_Directions:_ Output exactly the lines that run from the start of the records to the line with "Крючок Rch с", counting both ends, and skip the pictures.

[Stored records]
════════
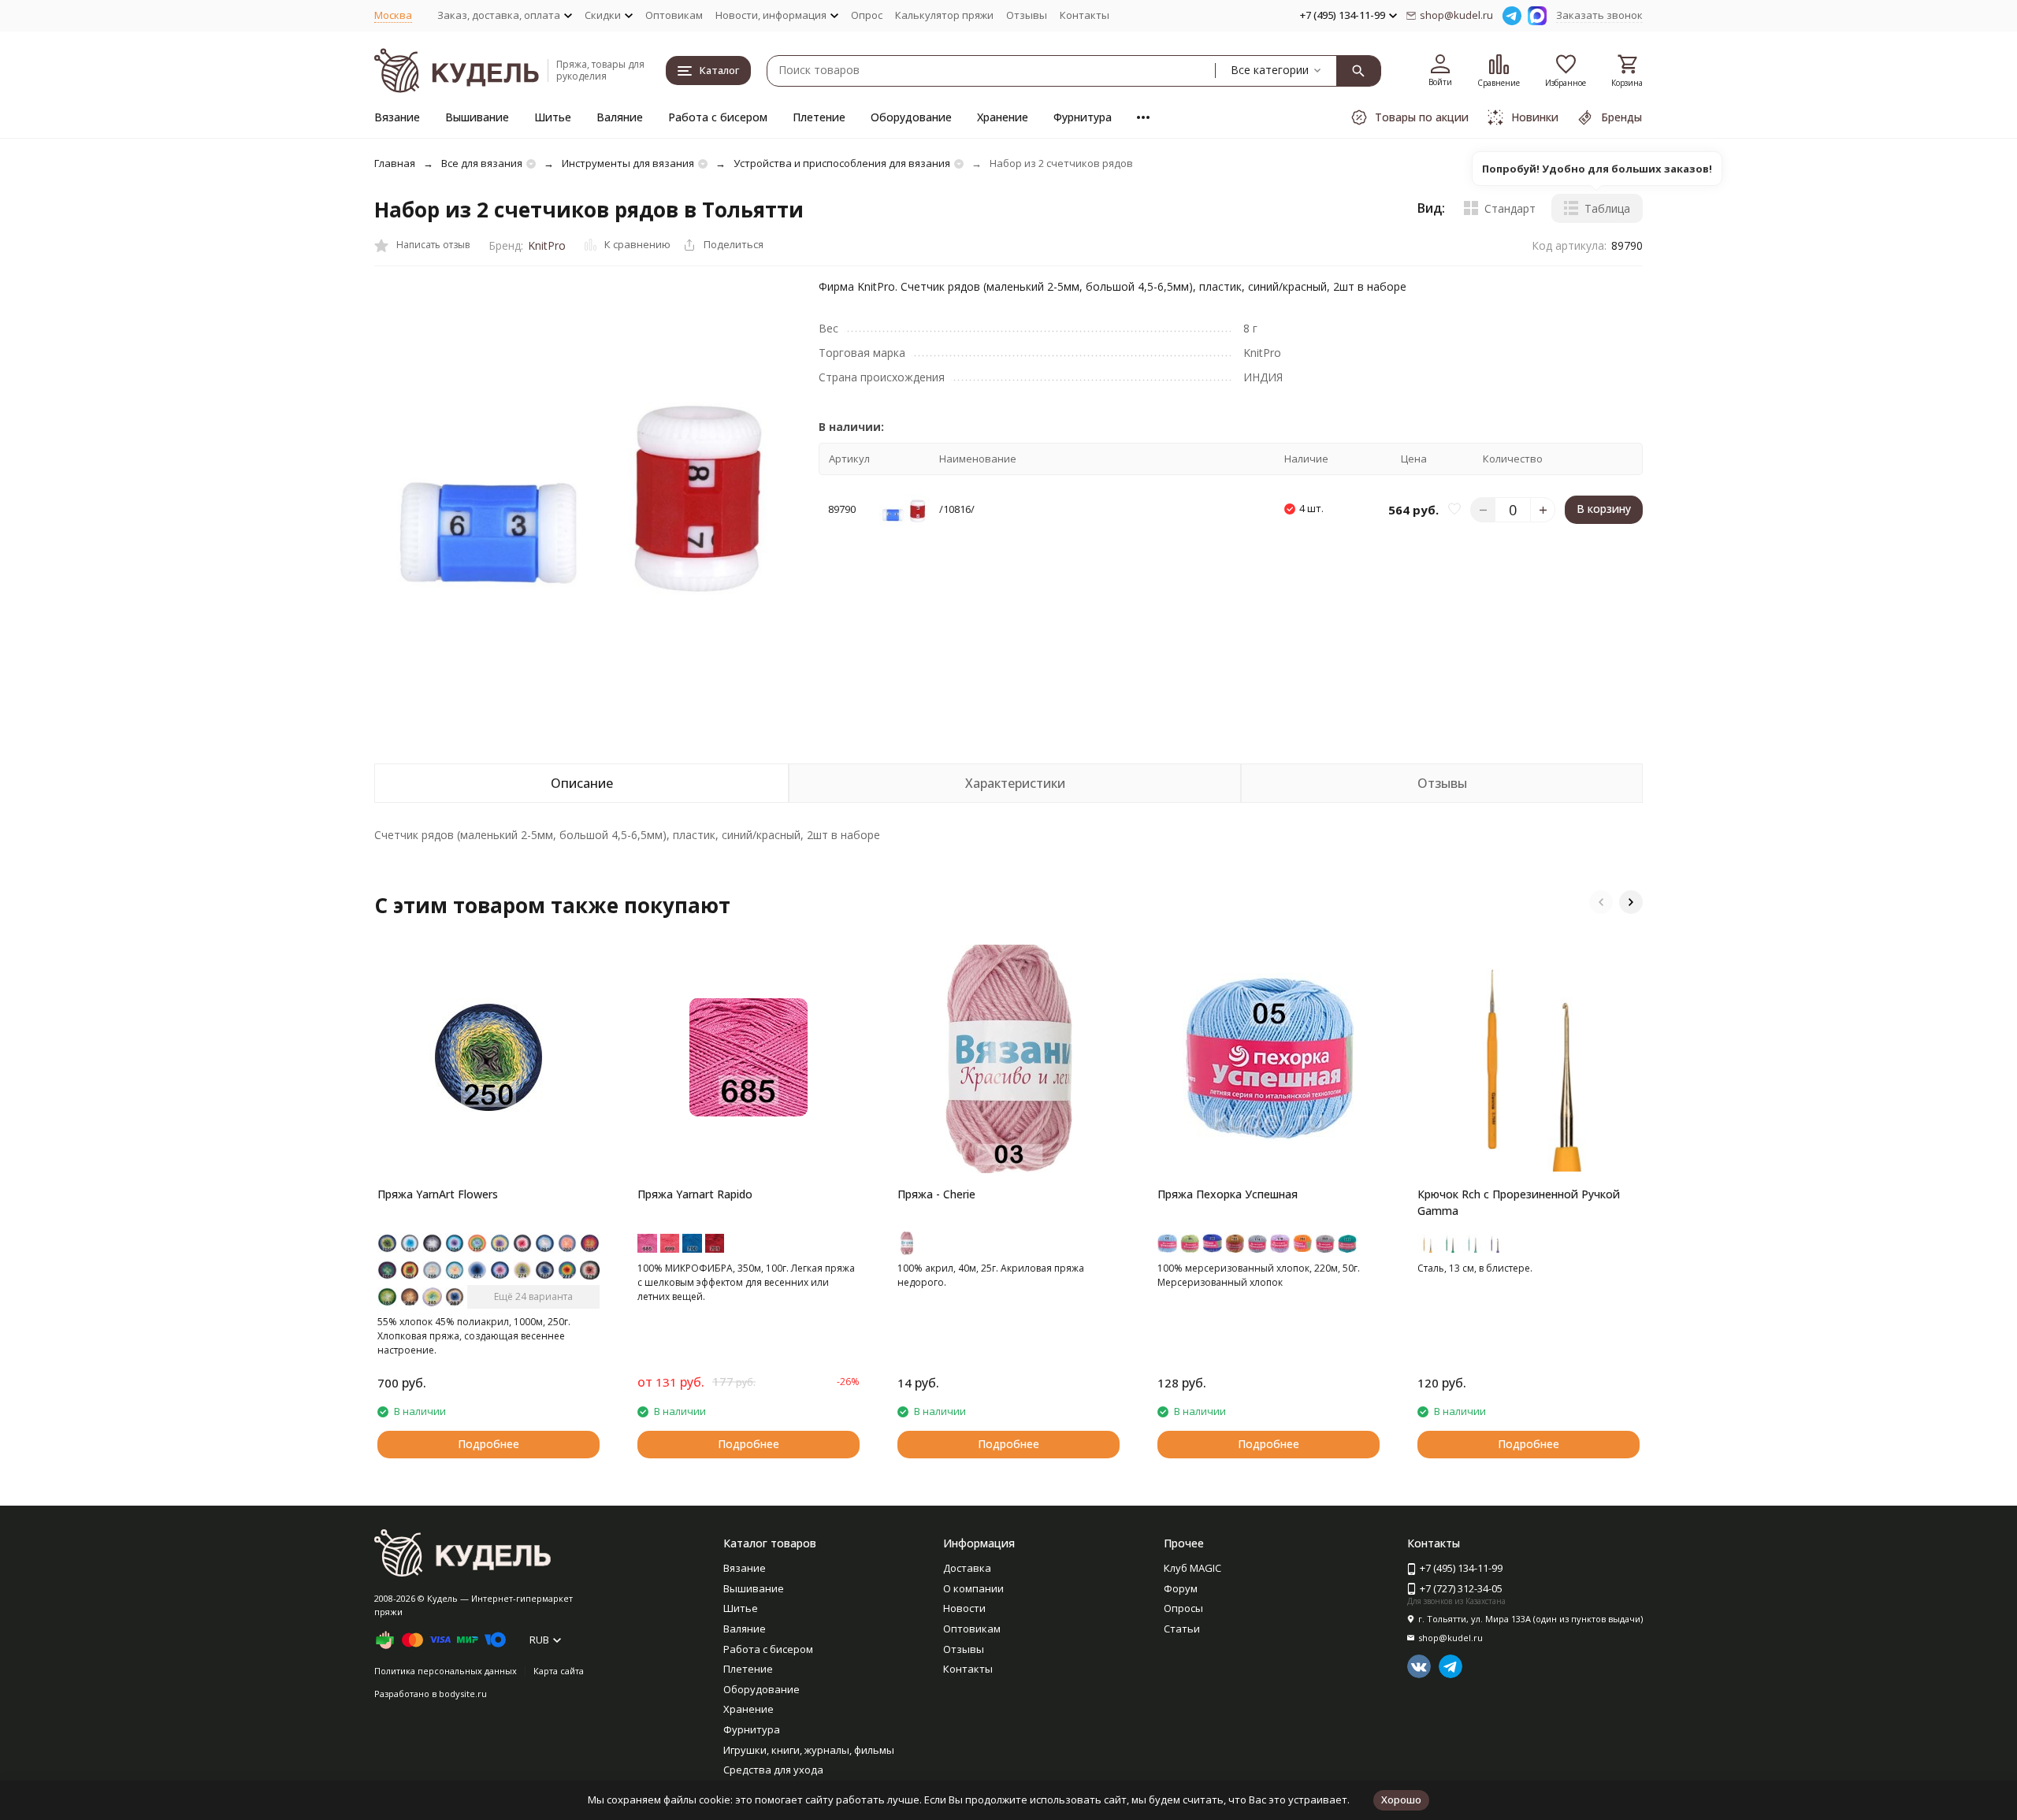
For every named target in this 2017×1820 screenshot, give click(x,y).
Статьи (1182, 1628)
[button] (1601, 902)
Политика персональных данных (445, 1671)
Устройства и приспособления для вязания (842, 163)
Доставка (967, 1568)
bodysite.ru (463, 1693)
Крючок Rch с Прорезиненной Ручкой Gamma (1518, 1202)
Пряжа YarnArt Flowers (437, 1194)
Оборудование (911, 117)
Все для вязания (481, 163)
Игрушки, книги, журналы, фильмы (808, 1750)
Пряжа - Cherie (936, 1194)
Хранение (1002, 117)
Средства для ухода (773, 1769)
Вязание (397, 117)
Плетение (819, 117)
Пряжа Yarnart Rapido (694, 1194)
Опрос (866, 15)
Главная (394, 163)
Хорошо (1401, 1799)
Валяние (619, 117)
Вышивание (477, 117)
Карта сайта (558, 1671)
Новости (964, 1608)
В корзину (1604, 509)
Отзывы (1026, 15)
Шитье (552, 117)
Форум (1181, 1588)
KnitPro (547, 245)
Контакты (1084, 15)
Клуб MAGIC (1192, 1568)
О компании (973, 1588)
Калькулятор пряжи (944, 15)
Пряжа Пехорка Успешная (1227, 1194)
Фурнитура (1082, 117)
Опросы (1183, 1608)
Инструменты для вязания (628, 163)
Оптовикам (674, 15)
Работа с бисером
════════
_Reply:_
For every named target in this 2017×1820 screenshot, give click(x,y).
Статьи (1182, 1628)
[button] (1601, 902)
Политика персональных данных (445, 1671)
Устройства и приспособления для вязания (842, 163)
Доставка (967, 1568)
bodysite.ru (463, 1693)
Крючок Rch с Прорезиненной Ручкой Gamma (1518, 1202)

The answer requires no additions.